What is the control vs. data separation problem in agent context windows?
Classic computer science separates control (what the system does) from data (what it processes). Compilers, networking stacks, and operating systems all enforce this separation. Current agent architectures tend to mix both in the same context window: the template that tells the agent what to do lives alongside the data it processes, which creates two attack surfaces. First, injected data can masquerade as control instructions - prompt injection. Second, data processed in a long-lived context can leak through subsequent queries. The solution is architectural: enforce separation between the instruction layer and the data layer at the infrastructure level, not just through prompt-level guardrails.
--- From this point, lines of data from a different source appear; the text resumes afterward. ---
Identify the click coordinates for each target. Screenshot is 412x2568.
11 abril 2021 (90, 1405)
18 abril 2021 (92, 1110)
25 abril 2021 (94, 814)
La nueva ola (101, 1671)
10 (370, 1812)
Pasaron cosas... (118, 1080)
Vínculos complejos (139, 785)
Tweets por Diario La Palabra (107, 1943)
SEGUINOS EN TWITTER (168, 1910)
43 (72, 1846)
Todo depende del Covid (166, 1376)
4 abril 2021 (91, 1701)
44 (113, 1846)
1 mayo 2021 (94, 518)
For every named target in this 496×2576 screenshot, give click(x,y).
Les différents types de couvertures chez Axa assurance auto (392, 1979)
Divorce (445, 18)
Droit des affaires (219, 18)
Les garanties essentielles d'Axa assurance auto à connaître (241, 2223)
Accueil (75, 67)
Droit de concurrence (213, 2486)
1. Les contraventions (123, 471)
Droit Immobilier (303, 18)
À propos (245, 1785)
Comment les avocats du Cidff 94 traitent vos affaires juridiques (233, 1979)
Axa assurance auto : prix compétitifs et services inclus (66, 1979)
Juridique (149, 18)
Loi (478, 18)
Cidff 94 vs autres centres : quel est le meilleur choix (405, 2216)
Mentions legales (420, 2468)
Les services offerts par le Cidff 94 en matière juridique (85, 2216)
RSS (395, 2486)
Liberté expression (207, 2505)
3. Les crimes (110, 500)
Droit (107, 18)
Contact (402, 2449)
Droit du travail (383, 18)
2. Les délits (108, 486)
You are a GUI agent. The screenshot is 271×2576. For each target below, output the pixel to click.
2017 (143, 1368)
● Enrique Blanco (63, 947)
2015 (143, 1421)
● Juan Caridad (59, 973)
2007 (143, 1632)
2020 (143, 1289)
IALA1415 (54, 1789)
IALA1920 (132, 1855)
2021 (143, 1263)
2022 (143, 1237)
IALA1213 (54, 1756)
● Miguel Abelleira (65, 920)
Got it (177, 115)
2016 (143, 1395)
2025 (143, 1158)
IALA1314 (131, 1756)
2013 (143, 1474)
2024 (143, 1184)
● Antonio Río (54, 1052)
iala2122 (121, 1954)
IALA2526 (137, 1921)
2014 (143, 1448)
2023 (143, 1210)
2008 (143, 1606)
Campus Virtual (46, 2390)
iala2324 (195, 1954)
Who are the best customers for Beyond Identity right now?
Companies that already have an identity system of record - Beyond Identity plugs into your existing identity stack rather than replacing it. From a business perspective, the target is any organization that wants to eliminate the 80% of SOC incidents that are identity-related. The CrowdStrike, Mandiant, and Verizon DBIR threat reports all converge on that number. If credential theft, phishing, and session hijacking are in your threat model, the device-bound approach stops them at the architecture level rather than the detection level.